Il y a un an, Philippe Saurel, le maire de Montpellier, annonçait qu'il interdirait en 2019 la venue sur le territoire de sa commune les cirques mettant en scène des animaux sauvages. Une prise de position politique qui s’est traduite par un vote lors d’un conseil municipal en novembre dernier.

Une question sur laquelle les élus toulousains devront se positionner ce vendredi. Le groupe écologiste, à la demande de l’association Paris Animaux Zoopolis, va soumettre un vœu faisant deux propositions.

La première consiste à demander officiellement au gouvernement une réglementation nationale en faveur de l’interdiction. La seconde est plus locale, et engage la ville à user « par tous les moyens légaux pour ne plus accueillir de cirques avec animaux sauvages à Toulouse ».

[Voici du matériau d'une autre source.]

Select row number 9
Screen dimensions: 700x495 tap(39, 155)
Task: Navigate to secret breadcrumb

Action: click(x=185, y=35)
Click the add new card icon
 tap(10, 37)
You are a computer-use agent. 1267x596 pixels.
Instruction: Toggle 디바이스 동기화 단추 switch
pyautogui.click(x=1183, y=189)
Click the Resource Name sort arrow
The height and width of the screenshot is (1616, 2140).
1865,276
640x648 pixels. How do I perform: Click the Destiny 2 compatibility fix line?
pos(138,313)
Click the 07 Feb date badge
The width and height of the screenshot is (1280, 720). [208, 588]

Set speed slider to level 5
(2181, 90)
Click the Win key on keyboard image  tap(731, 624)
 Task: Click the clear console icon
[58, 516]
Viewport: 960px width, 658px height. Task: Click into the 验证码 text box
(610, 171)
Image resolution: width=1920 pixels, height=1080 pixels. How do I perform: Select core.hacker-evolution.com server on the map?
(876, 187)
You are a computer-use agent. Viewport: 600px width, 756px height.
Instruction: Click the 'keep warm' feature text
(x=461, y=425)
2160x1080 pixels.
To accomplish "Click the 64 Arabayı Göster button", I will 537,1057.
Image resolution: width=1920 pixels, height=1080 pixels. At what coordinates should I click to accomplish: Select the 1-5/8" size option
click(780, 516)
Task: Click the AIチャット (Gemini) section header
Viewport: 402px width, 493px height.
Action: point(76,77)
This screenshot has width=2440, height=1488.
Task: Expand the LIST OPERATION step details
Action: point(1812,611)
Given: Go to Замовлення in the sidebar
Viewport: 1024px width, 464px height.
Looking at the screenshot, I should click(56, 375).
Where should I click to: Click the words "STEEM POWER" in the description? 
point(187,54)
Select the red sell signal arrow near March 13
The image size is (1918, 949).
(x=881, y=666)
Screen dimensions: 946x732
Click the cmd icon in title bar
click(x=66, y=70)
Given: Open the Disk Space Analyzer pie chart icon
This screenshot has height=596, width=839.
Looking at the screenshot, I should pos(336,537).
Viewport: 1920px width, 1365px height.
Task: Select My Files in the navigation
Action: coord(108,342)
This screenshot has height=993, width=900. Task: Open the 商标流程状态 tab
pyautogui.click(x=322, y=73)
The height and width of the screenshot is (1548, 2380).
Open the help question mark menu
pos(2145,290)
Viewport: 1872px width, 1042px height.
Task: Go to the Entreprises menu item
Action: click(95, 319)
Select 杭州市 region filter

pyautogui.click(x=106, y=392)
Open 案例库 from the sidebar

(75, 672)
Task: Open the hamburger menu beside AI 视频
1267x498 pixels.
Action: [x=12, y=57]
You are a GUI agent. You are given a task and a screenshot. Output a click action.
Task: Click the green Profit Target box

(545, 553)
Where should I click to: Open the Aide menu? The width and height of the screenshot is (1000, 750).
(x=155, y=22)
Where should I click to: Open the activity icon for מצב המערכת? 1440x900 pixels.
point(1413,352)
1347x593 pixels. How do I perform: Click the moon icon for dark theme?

Légalité des arrêtés en question

Aujourd’hui, la législation en France autorise la présence d’animaux sauvages par l’arrêté ministériel du 18 mars 2011. « Il définit les conditions de captivité. Les villes ne peuvent pas l’interdire. Mais un vœu, c’est une prise de position publique, et plus les grandes villes en prendront, plus cela permettra d’avancer vers une loi l’interdisant car pour l’instant le discours du gouvernement est ambigu sur cette question », plaide Amandine Sanvisens, la présidente de Paris Animaux Zoopolis.

Les maires ont aussi toujours la possibilité de prendre un arrêté municipal. Mais ils ne sont pas à l’abri que celui-ci soit attaqué. Comme ce fut le cas pour celui pris la commune varoise de Luc-en-Provence, annulé par le tribunal administratif le 5 janvier dernier.

Une bataille juridique que les professionnels du cirque ont aussi décidé de mener à Montpellier en attaquant la décision du conseil municipal qu’ils jugent illégale. Autant de paramètres qui pourraient freiner les élus dans leur vote.

Dans un courrier de réponse à Paris Animaux Zoopolis, l’adjointe au maire Marthe Mary a indiqué que « les cirques itinérants avec animaux autorisés à présenter leurs spectacles font l’objet préalablement d’un certain nombre de contrôles avant même leur implantation ». Et de préciser qu’un débat national sur la question était en cours.

Majorité divisée sur la question

Et c’est bien pour que la municipalité actuelle se positionne que les élus écologistes ont décidé de porter ce vœu.

Il devrait en tout cas recevoir le soutien d’un membre de la majorité. Le député Modem Jean-Luc Lagleize s'est positionné officiellement l'an dernier pour l'interdiction des animaux sauvages dans les cirques. Lors d’une question au ministre de l’Ecologie, il avait fait valoir qu’en « plus de l’emprisonnement à vie des animaux, ces derniers souffrent parfois des conditions violentes liées au dressage ».

Et de rappeler au passage la position de la Fédération des vétérinaires européens exprimée en 2015 dans laquelle elle recommandait « à toutes les autorités compétentes européennes et nationales d’interdire l’utilisation de mammifères sauvages dans les cirques itinérants dans toute l’Europe ».